Women’s History Month: Celebrating Dr. Cara Holdsclaw
Spry is thrilled to celebrate the many successful women in the sports industry. We are proud to work with many of these women and can’t wait to share their stories and successes with you!
We recently had the opportunity to speak with Dr. Cara Holdsclaw. Holdsclaw is a woman of many talents and has held numerous roles throughout her professional career. She currently serves as the Senior Associate Athletic Director, External Affairs & Chief Diversity Officer at Columbia University.
Below is a summary of our conversation:
Please give me a brief history of your life/career
“I was born in Bloomington, IN. My dad was a professional athlete and Men’s basketball coach, so sports were always a part of my life growing up. I had the opportunity to be a Division I student-athlete as well and I began my college career playing basketball at the University of Arkansas, but later transferred to the University of Dayton because I wanted to be closer to home. After college, I chose not to pursue a career as a professional athlete because I had developed a love for the business of sport.”

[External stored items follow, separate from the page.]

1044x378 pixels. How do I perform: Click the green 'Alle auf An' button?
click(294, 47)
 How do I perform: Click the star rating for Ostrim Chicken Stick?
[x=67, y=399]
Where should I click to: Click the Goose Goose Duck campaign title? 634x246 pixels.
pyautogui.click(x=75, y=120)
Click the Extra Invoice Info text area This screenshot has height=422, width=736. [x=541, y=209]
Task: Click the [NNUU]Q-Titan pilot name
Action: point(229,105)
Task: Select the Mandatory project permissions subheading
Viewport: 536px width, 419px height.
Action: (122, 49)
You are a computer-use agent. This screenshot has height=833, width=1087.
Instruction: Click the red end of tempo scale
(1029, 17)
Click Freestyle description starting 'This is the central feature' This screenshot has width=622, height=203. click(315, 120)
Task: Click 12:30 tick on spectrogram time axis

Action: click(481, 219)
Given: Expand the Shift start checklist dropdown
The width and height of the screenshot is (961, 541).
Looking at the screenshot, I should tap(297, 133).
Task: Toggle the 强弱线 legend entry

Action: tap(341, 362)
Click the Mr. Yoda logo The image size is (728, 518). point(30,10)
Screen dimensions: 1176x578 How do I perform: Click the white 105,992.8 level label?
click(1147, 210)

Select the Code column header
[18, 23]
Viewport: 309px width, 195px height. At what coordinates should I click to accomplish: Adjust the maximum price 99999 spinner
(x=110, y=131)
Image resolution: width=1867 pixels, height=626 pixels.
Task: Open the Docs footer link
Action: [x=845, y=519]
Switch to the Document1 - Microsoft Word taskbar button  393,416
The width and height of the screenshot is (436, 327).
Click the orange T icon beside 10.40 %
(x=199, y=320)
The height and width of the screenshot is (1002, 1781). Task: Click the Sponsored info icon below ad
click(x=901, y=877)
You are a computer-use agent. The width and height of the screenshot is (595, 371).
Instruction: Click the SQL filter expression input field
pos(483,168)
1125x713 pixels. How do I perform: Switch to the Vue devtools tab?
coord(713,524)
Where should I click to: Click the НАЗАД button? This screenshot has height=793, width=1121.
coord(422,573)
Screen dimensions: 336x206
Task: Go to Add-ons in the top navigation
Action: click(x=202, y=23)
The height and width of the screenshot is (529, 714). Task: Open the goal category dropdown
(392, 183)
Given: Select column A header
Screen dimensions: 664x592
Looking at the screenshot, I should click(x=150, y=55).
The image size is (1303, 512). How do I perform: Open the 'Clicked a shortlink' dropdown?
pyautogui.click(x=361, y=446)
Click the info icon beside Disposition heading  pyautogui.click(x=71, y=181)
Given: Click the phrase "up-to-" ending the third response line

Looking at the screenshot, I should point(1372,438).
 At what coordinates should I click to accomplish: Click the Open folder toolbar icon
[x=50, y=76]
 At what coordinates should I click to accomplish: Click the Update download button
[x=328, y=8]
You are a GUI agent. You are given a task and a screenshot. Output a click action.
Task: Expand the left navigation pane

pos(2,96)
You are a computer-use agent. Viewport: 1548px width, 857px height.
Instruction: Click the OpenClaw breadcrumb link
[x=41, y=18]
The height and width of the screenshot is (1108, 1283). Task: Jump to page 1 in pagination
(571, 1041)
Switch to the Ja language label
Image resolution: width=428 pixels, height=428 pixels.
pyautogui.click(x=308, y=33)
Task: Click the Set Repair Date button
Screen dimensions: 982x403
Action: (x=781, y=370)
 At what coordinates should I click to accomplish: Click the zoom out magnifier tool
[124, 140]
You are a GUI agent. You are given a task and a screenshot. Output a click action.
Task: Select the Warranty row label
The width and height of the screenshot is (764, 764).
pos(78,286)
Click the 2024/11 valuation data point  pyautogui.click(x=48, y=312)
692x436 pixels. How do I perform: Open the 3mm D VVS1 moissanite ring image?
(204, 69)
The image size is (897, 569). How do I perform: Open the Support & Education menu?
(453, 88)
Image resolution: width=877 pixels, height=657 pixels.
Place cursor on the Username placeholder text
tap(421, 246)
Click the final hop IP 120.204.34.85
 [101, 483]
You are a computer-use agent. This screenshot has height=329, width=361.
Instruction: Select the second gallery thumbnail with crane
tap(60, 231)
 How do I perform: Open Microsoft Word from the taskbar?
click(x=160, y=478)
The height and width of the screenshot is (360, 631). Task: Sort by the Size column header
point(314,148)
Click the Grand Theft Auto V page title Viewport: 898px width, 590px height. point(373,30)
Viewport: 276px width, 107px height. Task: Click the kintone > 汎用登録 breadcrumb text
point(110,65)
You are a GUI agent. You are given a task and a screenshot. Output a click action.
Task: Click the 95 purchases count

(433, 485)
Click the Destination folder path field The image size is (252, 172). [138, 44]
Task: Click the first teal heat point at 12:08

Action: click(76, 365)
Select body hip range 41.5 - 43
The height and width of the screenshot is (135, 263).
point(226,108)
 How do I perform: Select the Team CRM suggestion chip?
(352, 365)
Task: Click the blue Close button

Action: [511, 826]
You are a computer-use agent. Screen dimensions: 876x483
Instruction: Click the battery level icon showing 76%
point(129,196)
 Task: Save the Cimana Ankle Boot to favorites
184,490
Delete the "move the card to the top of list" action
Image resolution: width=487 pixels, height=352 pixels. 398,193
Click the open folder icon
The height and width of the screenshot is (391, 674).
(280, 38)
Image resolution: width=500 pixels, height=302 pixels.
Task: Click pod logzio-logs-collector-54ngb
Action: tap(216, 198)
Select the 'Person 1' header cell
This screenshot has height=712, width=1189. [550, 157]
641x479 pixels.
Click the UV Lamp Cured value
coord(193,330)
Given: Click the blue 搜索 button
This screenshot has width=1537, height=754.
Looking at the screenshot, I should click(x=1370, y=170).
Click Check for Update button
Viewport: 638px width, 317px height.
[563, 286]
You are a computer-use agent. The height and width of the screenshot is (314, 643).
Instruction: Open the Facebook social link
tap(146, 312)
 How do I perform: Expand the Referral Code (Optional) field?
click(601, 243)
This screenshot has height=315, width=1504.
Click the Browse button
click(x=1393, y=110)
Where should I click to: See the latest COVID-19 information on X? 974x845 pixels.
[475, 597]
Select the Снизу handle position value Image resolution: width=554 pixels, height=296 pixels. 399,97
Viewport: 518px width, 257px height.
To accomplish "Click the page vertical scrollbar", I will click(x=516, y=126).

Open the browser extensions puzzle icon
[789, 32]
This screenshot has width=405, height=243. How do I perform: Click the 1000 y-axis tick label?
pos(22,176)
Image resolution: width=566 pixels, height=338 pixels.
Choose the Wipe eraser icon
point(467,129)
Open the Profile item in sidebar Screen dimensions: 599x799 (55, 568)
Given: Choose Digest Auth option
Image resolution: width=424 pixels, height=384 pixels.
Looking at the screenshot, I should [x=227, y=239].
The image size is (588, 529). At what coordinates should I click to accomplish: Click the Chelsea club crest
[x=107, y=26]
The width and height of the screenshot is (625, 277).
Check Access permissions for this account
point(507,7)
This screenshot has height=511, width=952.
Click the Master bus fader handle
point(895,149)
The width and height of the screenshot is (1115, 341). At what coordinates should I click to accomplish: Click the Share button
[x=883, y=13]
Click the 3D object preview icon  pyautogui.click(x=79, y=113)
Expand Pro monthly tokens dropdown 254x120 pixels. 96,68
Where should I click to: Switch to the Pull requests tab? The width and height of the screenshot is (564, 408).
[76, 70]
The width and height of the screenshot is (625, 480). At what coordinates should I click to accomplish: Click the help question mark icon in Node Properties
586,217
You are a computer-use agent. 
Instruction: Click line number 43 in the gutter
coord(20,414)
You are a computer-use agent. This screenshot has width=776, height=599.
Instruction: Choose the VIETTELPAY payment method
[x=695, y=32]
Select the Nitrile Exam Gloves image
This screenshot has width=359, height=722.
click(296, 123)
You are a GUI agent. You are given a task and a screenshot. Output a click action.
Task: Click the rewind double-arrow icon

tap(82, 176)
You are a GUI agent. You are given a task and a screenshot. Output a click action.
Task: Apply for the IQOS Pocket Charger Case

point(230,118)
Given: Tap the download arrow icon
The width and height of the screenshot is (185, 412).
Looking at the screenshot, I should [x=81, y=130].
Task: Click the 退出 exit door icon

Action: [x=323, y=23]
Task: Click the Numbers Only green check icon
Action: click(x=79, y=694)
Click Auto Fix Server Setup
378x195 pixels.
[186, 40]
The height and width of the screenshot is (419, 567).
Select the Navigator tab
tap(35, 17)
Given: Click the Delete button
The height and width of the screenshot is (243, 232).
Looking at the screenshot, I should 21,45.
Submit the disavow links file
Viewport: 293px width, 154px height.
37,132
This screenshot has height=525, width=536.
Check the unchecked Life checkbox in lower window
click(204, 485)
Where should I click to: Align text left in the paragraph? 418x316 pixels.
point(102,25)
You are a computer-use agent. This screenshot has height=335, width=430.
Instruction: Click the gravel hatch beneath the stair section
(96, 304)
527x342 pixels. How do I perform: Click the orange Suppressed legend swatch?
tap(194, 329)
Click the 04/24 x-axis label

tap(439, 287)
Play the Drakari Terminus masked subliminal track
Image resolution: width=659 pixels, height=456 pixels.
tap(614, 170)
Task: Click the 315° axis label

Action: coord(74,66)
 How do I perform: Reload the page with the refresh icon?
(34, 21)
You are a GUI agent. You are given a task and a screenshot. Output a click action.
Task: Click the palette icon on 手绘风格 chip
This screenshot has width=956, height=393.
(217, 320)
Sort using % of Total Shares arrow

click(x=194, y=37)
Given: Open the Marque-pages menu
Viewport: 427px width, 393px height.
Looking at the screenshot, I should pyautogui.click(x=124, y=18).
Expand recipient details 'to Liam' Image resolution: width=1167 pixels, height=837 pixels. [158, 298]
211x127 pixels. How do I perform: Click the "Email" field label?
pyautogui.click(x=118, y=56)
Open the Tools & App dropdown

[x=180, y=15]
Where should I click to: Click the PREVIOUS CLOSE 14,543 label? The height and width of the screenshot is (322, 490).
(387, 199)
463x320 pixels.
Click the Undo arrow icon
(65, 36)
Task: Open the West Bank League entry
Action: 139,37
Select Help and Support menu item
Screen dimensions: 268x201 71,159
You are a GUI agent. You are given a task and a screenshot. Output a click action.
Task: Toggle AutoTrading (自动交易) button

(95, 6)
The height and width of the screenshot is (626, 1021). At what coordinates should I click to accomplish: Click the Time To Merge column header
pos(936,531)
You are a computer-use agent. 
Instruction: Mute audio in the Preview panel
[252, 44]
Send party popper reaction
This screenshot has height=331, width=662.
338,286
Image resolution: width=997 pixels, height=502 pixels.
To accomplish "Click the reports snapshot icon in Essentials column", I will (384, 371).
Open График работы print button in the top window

Her leadership and business acumen led Holdsclaw to earn both an MS in Sport Management/Kinesiology and a Ph.D. in Sport Management, from Indiana University.
“While at Indiana I had the opportunity to teach and also engage in research. I’ve always been a curious person so looking for opportunities to apply the knowledge I was acquiring in practical ways within the sports industry was very intriguing to me. Even today, I’ve continued that research agenda by examining the ways in which minorities, black women in particular, are handicapped in the workplace.” Staying true to her mission, Holdsclaw converted her ideas to action by founding Black Women in Sport, an organization dedicated to the empowerment of women in the sports business industry. Holdsclaw also produces and hosts the Qualified Black Woman podcast, which shines a light on Black women professionals and leaders in all areas of the sports industry.
Also during her time at Indiana, Holdsclaw had the opportunity to break into professional sports working with the Indiana Fever. After a stint as the Associate Athletic Director of Business Administration/SWA at Alabama A&M University, Holdsclaw returned to the NBA where she would leverage her business and leadership skills to launch the Los Angeles Clippers G-League affiliate team. As Director of Business Operations, Holdsclaw mobilized this effort in August of 2017, and by October the franchise was ready for business. Holdsclaw said of the effort, “After accomplishing this feat, I felt there was nothing in the sports business realm that I couldn’t do.”
This “can do” attitude propelled Holdsclaw to her current position, where she continues to fight for opportunities for all as the Senior Associate Athletic Director, External Affairs & Chief Diversity Officer at Columbia. “DEI work is always vitally important work, so I am honored to push forward these initiatives in my role at Columbia.”
What have been your most rewarding experiences professionally?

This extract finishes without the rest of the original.